--- Task instructions ---
Search the entries for the word "coordinates" and return every line where it is found.
--
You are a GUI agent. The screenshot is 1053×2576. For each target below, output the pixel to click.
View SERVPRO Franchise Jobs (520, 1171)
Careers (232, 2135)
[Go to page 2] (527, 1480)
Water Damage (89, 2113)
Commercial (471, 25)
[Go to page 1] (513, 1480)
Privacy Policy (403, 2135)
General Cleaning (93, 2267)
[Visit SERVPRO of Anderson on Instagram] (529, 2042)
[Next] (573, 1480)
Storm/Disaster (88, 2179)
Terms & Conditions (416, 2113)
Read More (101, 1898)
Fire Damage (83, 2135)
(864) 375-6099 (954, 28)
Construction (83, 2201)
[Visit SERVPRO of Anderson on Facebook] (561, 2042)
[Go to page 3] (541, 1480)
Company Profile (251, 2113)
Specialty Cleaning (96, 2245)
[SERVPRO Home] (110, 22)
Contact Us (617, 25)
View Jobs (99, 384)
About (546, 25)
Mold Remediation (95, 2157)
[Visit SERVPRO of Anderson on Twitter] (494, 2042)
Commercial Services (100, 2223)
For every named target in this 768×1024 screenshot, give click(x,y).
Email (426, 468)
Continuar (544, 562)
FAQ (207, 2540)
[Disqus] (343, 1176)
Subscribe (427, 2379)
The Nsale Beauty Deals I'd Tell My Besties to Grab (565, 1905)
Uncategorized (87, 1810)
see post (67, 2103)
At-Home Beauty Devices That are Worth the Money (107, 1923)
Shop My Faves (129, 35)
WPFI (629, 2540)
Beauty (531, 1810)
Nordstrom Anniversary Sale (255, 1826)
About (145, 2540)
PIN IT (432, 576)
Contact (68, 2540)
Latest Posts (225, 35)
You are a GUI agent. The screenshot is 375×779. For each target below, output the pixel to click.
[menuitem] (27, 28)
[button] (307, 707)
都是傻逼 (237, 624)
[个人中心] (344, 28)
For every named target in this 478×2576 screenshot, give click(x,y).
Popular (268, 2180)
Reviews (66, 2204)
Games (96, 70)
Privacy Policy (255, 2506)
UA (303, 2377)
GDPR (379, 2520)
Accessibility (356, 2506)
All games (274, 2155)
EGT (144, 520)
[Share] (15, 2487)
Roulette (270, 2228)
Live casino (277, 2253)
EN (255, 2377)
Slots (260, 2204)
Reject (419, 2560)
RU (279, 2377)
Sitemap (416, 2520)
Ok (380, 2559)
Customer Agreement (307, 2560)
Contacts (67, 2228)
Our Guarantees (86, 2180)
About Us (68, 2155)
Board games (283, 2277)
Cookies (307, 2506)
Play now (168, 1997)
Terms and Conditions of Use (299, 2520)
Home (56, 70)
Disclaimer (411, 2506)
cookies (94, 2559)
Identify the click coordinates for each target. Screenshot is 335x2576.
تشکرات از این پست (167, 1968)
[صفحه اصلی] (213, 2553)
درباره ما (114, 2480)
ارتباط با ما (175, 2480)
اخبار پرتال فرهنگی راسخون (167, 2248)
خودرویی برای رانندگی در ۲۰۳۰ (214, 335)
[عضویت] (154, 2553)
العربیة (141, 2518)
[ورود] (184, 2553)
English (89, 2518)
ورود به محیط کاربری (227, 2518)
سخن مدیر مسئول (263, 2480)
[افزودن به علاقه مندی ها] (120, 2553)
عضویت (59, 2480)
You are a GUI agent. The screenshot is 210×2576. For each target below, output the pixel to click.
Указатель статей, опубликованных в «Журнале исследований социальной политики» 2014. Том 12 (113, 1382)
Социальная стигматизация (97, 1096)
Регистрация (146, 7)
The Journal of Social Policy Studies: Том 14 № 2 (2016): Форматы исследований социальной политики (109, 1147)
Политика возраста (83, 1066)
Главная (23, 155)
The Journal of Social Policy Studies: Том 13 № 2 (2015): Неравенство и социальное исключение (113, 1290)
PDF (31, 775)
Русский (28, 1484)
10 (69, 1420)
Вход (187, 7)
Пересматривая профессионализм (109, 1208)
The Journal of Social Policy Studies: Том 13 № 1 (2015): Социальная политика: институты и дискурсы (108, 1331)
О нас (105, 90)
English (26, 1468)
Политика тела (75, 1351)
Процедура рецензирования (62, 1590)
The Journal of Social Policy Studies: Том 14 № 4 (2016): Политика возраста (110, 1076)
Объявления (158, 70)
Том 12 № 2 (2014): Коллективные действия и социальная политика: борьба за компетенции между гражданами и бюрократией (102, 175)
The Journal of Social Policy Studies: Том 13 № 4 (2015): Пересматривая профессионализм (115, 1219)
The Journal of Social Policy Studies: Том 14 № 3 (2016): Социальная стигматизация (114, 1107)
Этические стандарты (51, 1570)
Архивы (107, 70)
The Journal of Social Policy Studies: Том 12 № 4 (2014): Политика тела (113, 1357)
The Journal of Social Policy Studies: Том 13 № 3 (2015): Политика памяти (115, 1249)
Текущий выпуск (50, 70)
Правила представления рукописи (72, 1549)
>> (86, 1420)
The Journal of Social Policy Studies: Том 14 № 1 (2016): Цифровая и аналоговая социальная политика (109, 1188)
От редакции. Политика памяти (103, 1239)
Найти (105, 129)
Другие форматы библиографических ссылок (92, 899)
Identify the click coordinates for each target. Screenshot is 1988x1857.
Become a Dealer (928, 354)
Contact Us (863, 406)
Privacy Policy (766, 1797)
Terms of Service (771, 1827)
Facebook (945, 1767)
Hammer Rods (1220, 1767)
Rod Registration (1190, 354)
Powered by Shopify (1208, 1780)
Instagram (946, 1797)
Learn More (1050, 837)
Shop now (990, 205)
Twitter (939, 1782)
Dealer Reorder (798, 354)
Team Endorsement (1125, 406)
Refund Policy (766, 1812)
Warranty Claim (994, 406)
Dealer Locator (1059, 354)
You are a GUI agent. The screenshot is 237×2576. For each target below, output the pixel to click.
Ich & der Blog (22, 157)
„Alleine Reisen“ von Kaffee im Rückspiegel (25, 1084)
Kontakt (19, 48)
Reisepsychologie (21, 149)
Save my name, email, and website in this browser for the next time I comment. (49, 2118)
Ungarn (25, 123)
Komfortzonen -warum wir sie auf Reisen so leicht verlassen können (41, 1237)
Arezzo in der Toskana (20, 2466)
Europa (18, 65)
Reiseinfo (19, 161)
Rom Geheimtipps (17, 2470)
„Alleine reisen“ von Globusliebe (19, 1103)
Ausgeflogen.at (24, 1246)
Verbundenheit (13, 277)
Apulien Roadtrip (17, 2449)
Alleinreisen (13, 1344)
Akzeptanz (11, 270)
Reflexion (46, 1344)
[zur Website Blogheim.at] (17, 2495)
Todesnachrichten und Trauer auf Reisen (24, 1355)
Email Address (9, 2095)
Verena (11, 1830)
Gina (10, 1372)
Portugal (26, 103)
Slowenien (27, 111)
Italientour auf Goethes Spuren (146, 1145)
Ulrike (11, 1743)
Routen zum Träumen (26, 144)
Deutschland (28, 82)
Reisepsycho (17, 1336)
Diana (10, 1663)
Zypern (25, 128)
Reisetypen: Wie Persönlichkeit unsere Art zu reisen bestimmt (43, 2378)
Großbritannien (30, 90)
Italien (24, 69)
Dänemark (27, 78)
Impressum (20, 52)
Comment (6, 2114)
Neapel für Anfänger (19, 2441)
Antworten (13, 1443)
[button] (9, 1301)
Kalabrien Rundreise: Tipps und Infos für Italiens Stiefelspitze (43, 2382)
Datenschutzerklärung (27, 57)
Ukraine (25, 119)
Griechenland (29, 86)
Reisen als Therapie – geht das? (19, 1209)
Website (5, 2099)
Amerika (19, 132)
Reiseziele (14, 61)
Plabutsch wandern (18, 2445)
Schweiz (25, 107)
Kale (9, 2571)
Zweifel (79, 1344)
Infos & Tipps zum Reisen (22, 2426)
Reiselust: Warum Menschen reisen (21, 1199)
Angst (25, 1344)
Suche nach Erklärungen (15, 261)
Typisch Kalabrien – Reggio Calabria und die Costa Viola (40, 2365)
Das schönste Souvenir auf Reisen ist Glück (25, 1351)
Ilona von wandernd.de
--
--- Task solution ---
Identify the click coordinates for each target. Screenshot is 335x2576.
Identify the click coordinates for each target. Screenshot is 1988x1857.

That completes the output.